── Fragment do przeczytania

Jakie szlaki dla początkujących w Tatrach?
Turyści przyjeżdżają do Zakopanego przez cały rok, żeby zobaczyć Tatry, które zachwycają swym majestatem. Nie musisz być wytrawnym zdobywcą szczytów, aby podziwiać ich piękno. Jeśli nie masz doświadczenia, zacznij od mniej wymagających tras.
Między dolinami do wodospadu
Aby przywitać się z Tatrami, polecamy pospacerować po dolinach. Szlak do Doliny Kościeliskiej, uznawanej za najpiękniejszą z nich, rozpoczyna się w Kirach. Wędrując wzdłuż potoku i wdychając zapach lasu świerkowego docieramy do Wyżniej Miętusiej Polany. Górale do dziś wypasają tam owce, natomiast w bacówkach prowadzą sprzedaż słynnych regionalnych serów – oscypka i bundza. Zaraz za polaną odbijamy z zielonego szlaku w czarny. Kontynuujemy wycieczkę Ścieżką nad Reglami kierując się na Przysłop Miętusi. Jest to przełęcz między Doliną Kościeliską a Doliną Małej Łąki, więc można chwilę odpocząć podziwiając widok na Giewont i Czerwone Wierchy. Nie zbaczając z czarnego szlaku, docieramy do urokliwej Wielkiej Polany w Dolinie Małej Łąki. Przy skrzyżowaniu szlaków obieramy kierunek na Dolinę Strążyską. Dojdziemy do niej w około półtorej godziny. Zwieńczeniem wycieczki będzie krótkie podejście żółtym szlakiem do Wodospadu Siklawica. Gdy pogoda dopisuje, 23-metrowy wodospad jest oblegany przez turystów. Mimo wszystko, warto zobaczyć największą atrakcję doliny. Do polany wracamy tą samą drogą. Na parking i na przystanek busów dostaniemy się w niecałą godzinę.

Dolina Małej Łąki
Panorama Tatr z Gęsiej Szyi
Gęsia Szyja to szczyt znajdujący się w Tatrach Wysokich, ale bez obaw. Szlak, który na niego prowadzi nie powinien sprawić większych trudności nawet początkującym wędrowcom. Warto, bo to bardzo malownicza trasa. Ruszamy z Toporowej Cyrhli i trzymamy się czerwonego szlaku. Po drodze mijamy Psią Trawkę, gdzie po 2 godzinach spaceru możemy odpocząć przy drewnianym stole dla turystów. Dalej wędrujemy do Równi Waksmundzkiej. Tutaj wybieramy zielony szlak prowadzący na Gęsią Szyję. Ze szczytu rozpościera się niesamowity widok na Tatry Wysokie, Tatry Bialskie oraz sąsiednie doliny. Istnieje duża szansa, że nawet ten, kto jeszcze nie zakochał się w Tatrach, straci dla nich głowę właśnie tam. Panorama rozciąga się do samej Rusinowej Polany, do której dotrzemy dalej zielonym szlakiem. Gdy pogoda dopisuje, zazwyczaj jest oblegana przez kontemplujących krajobraz turystów. Nawet to nie odbiera jej uroku. Biorąc pod uwagę sprzedawane nieopodal w chatce góralskiej oscypki, jest idealnym miejscem na piknik. Do rzeczywistości poprowadzi nas lasem zielony szlak prosto do Wierch Porońca. Tam zatrzymują się busy wracające z Morskiego Oka do Zakopanego.

────
── Zawartość zestawienia

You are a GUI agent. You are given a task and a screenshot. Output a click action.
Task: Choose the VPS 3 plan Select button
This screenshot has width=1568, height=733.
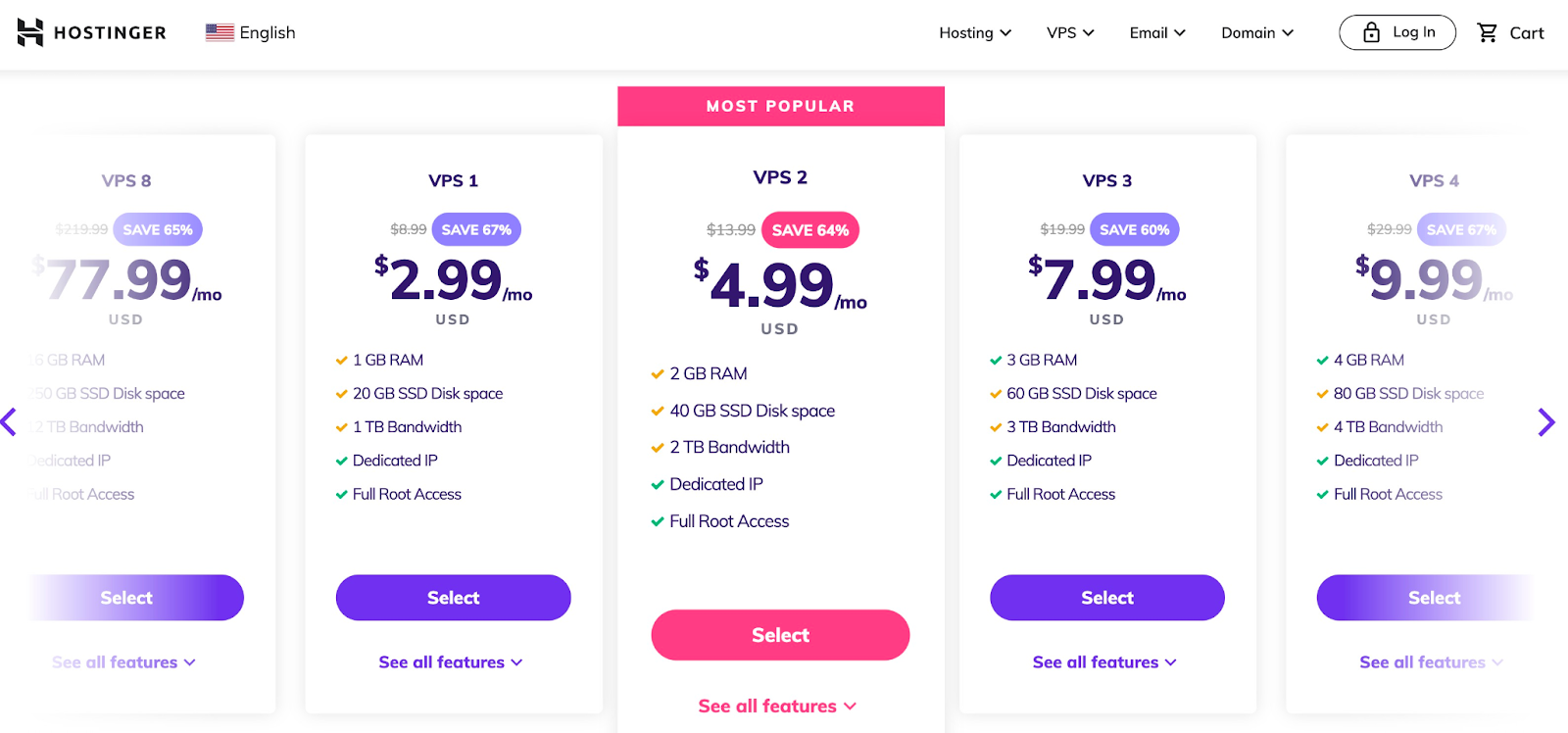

────

**Co należy zrobić**
Odpowiedz krótko na pytania do tekstu o szlakach w Tatrach:
1. W jakiej miejscowości rozpoczyna się szlak do Doliny Kościeliskiej?
2. Ile metrów ma Wodospad Siklawica?
3. Z jakiego miejsca rusza trasa na Gęsią Szyję?
Zestawienie nie jest potrzebne do wykonania zadania.

**Poprawna odpowiedź**
1. W Kirach.
2. 23 metry.
3. Z Toporowej Cyrhli.